Sebelumnya, penasihat hukum Sunaryo alias Kelik mengklaim bahwa kliennya adalah korban dan meminta penyelesaian melalui mekanisme Restorative Justice (RJ). Namun klaim tersebut dinilai keliru, menyesatkan, dan tidak berdasar, karena tidak didukung fakta lapangan maupun dokumen hukum.
Lebih jauh, sikap PH Kelik disebut sangat memalukan secara profesional karena mereka menyatakan tanah tersebut milik kliennya tanpa satu pun bukti alas hak. Faktanya, Kelik tidak memiliki sertifikat, SK tanah, surat jual beli, atau dokumen legal lainnya.

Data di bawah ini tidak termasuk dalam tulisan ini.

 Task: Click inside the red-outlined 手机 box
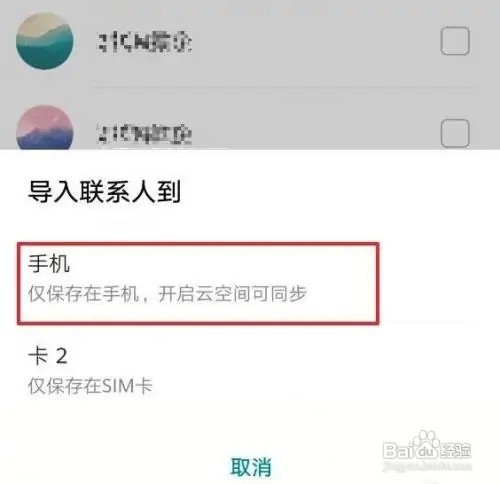tap(198, 283)
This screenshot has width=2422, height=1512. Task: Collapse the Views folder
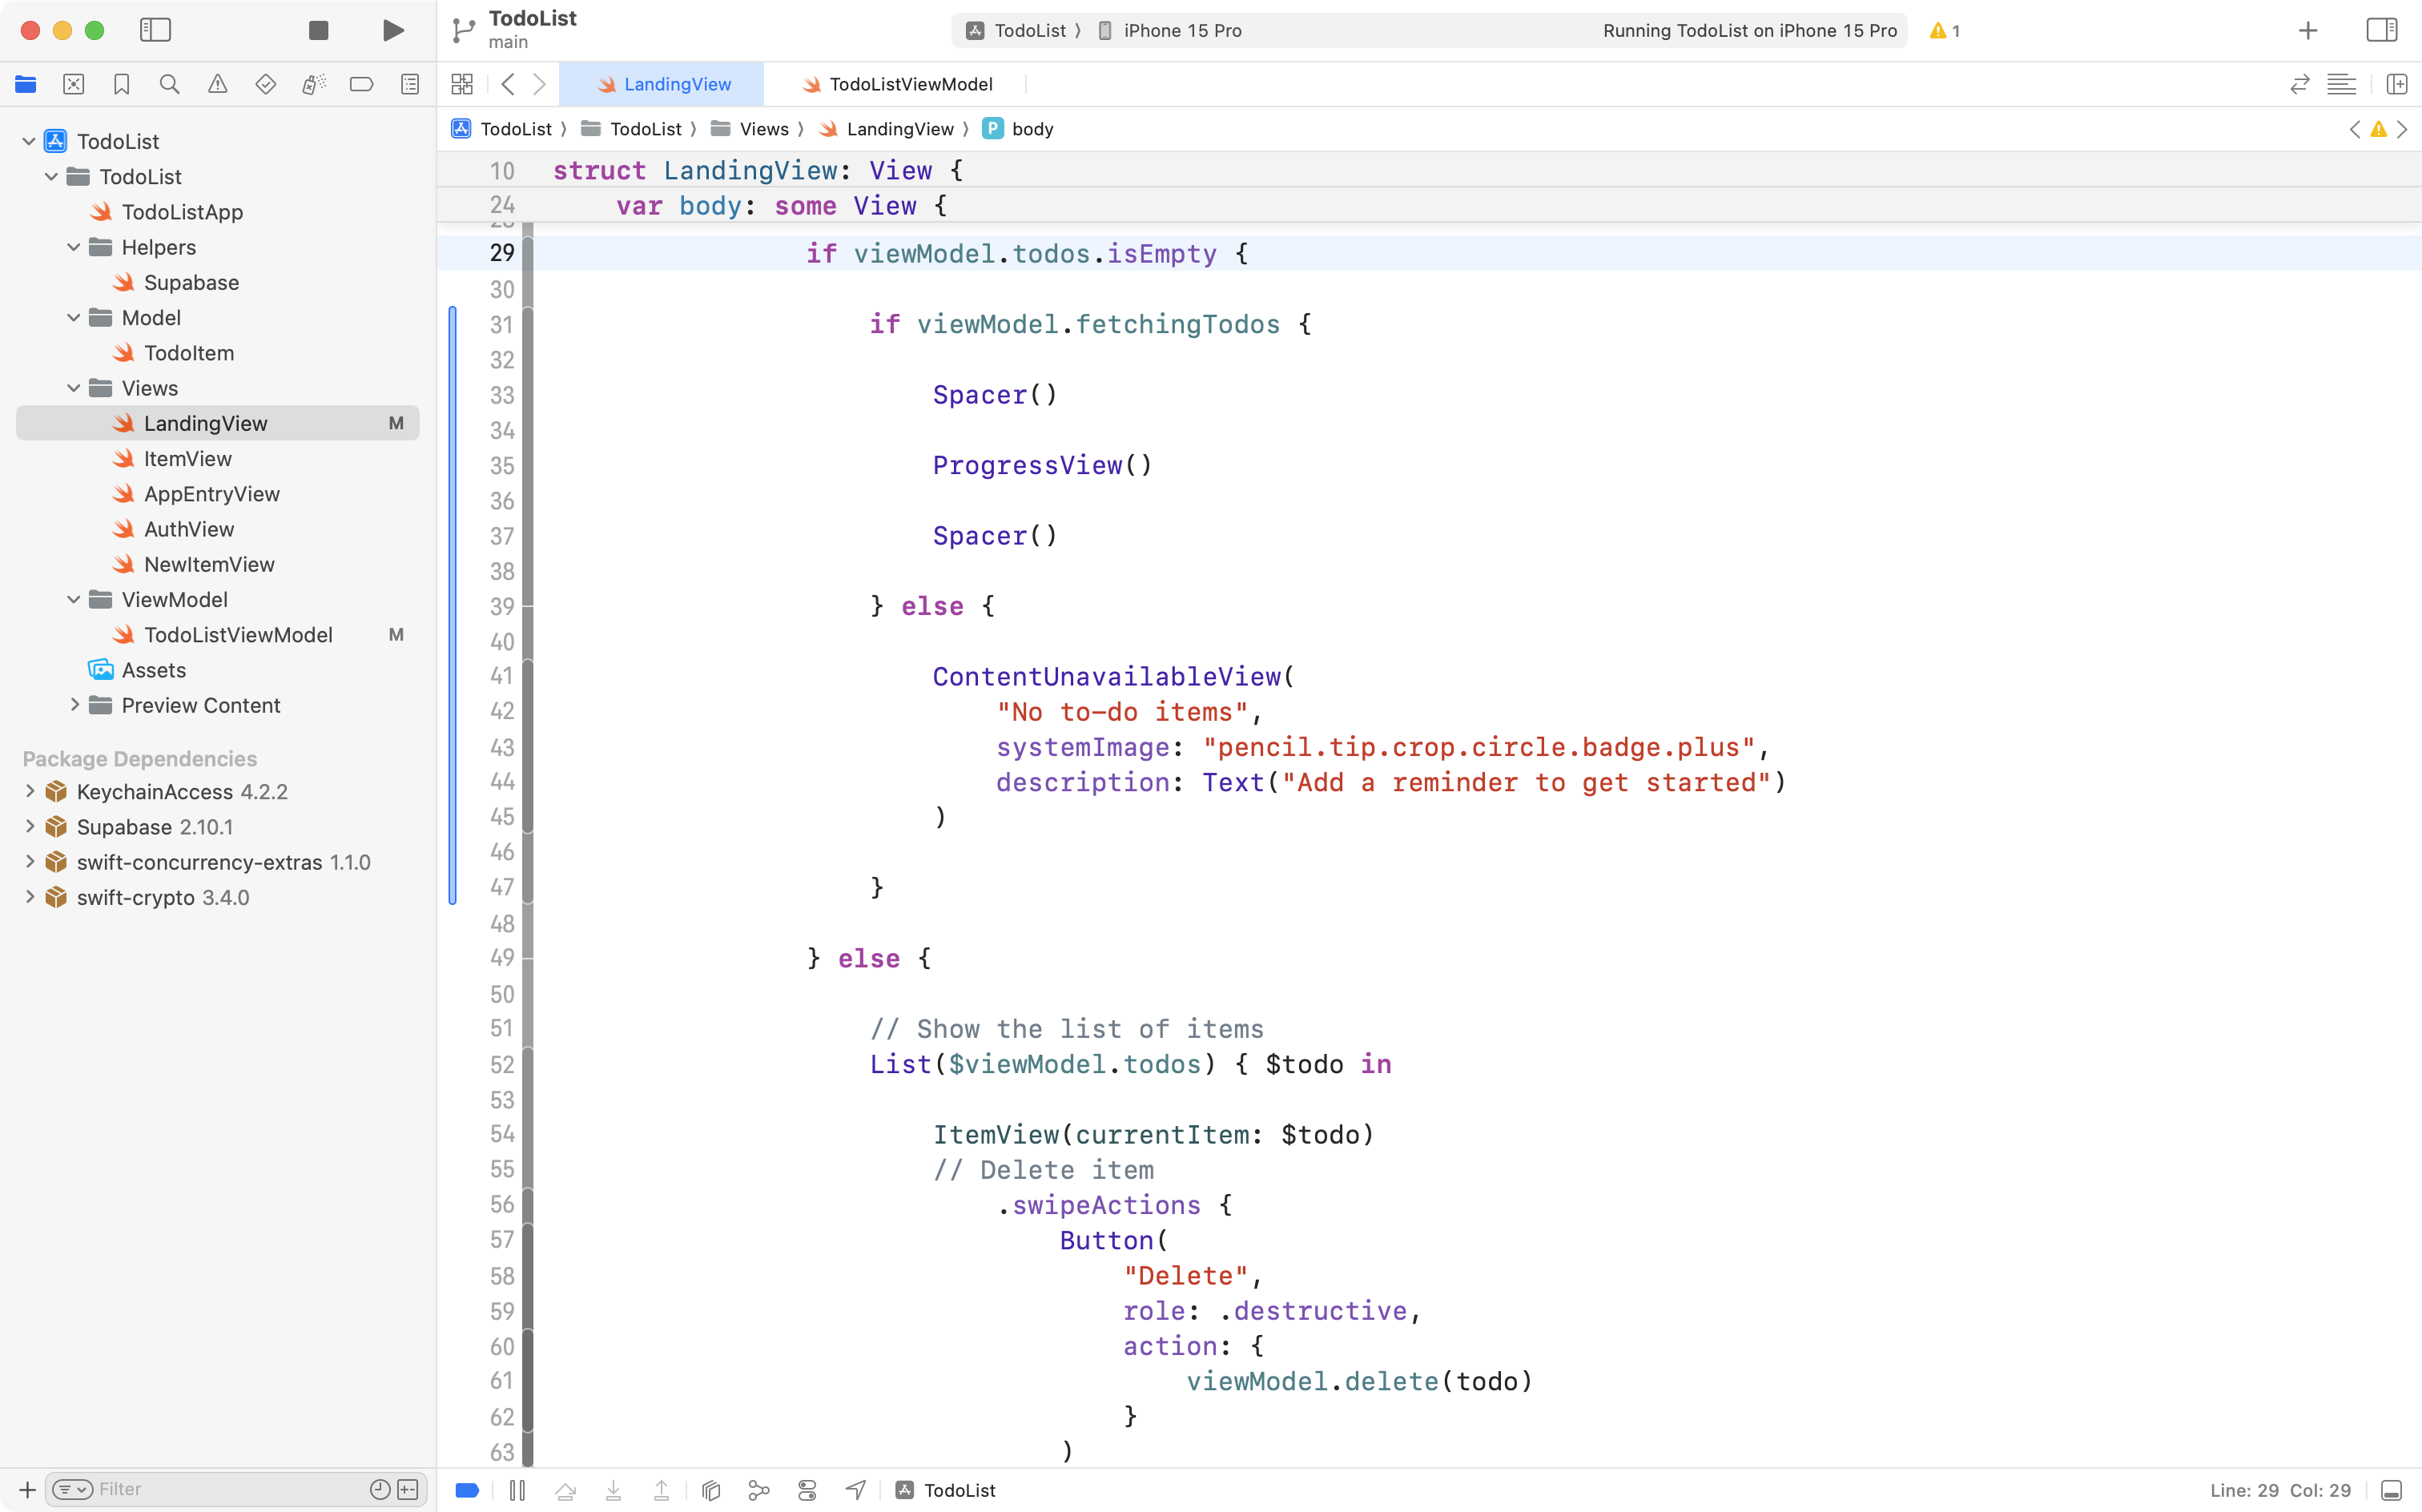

Dalam perkara Perbuatan Melawan Hukum (PMH) terkait penyerobotan lahan, Kelik juga telah dikalahkan di Pengadilan Negeri Lubuk Pakam. Putusan Nomor 455/Pdt.G/2024/PN Lbp secara tegas menempatkan Kelik sebagai pihak yang tidak memiliki hak atas tanah tersebut.
Narasi yang dibangun oleh PH Sunaryo alias Kelik dinilai tidak hanya menyesatkan publik, tetapi juga menunjukkan ketidakprofesionalan karena tidak memverifikasi legalitas tanah, tidak mempelajari dokumen perkara, dan gagal memahami kronologi ancaman di lapangan.
Berdasarkan bukti dan dokumen resmi, jelas bahwa lahan tersebut bukan milik Kelik. Justru Kelik yang masuk tanpa hak ke lahan orang lain sambil membawa parang dan melakukan pengancaman.
Polsek Batang Kuis di bawah pimpinan Kapolsek AKP Salija SH dan Kanit Reskrim IPDA Tabi’ul Hidayat bergerak cepat setelah menerima laporan. Polisi mengamankan barang bukti, memeriksa saksi-saksi, mengumpulkan dokumen hukum, serta mengamankan pelaku untuk mencegah konflik yang lebih besar. Langkah ini dinilai tepat, profesional, dan sesuai SOP.
Kasus ini menjadi pengingat bahwa tidak semua narasi yang beredar adalah kebenaran. Fakta hukum harus dikedepankan daripada opini. Polsek Batang Kuis telah bertindak berdasarkan bukti, sementara temuan di lapangan semakin memperkuat dugaan bahwa Sunaryo alias Kelik adalah pelaku pengancaman bersenjata.
Publik diimbau tetap objektif, tidak mudah terpengaruh narasi yang tidak terverifikasi, dan selalu berpijak pada fakta hukum.